• _Do this_: Please format part of the material below as a Markdown table with the columns Row and Line, numbering each row and omitting blank lines. Begin at the line that has "You are a computer-use agent." and stop after the line that has "Instruction: Open the".

• _Exercise input_:
--
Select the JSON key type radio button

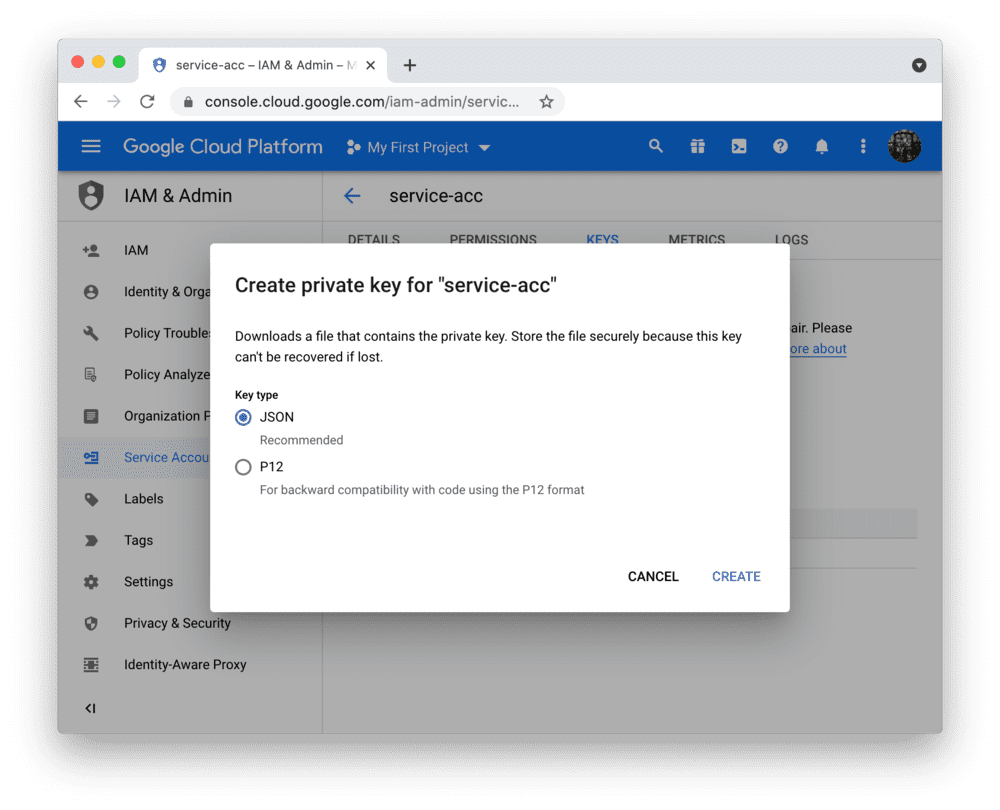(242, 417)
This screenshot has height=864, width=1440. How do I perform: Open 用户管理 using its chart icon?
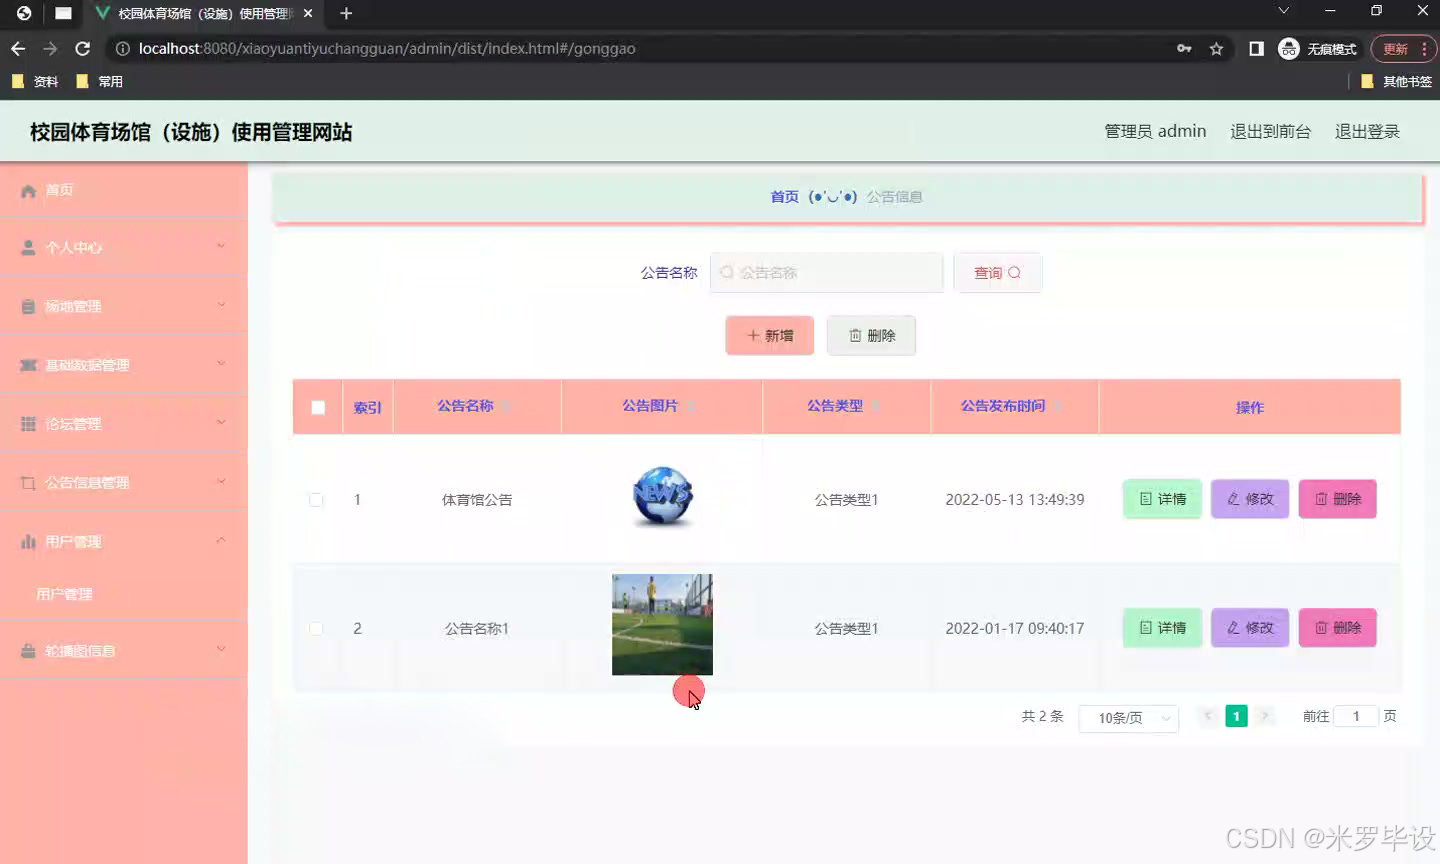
--
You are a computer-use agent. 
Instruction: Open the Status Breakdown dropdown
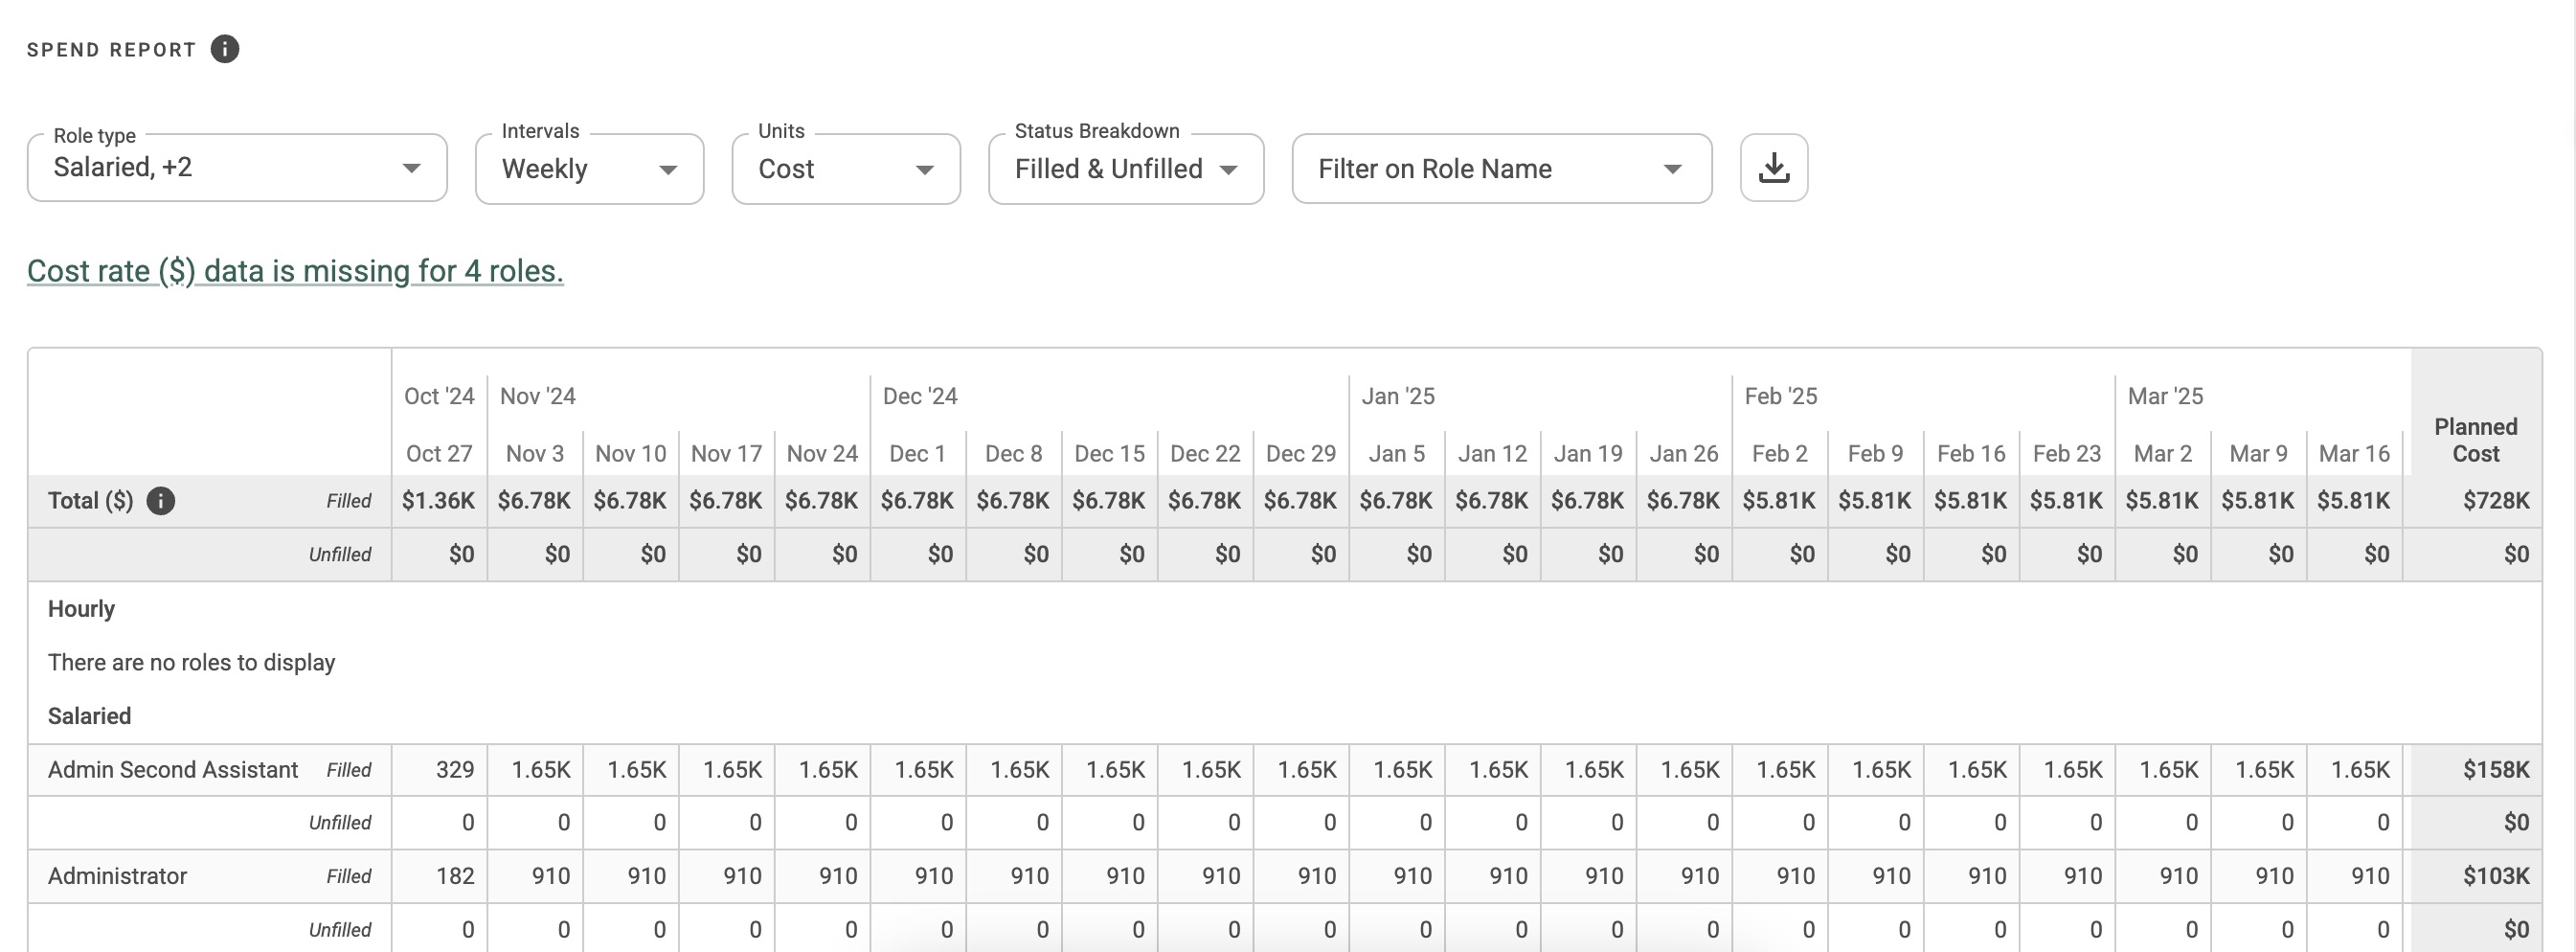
--
• _Finished exercise_:
| Row | Line |
|---|---|
| 1 | You are a computer-use agent.  |
| 2 | Instruction: Open the Status Breakdown dropdown |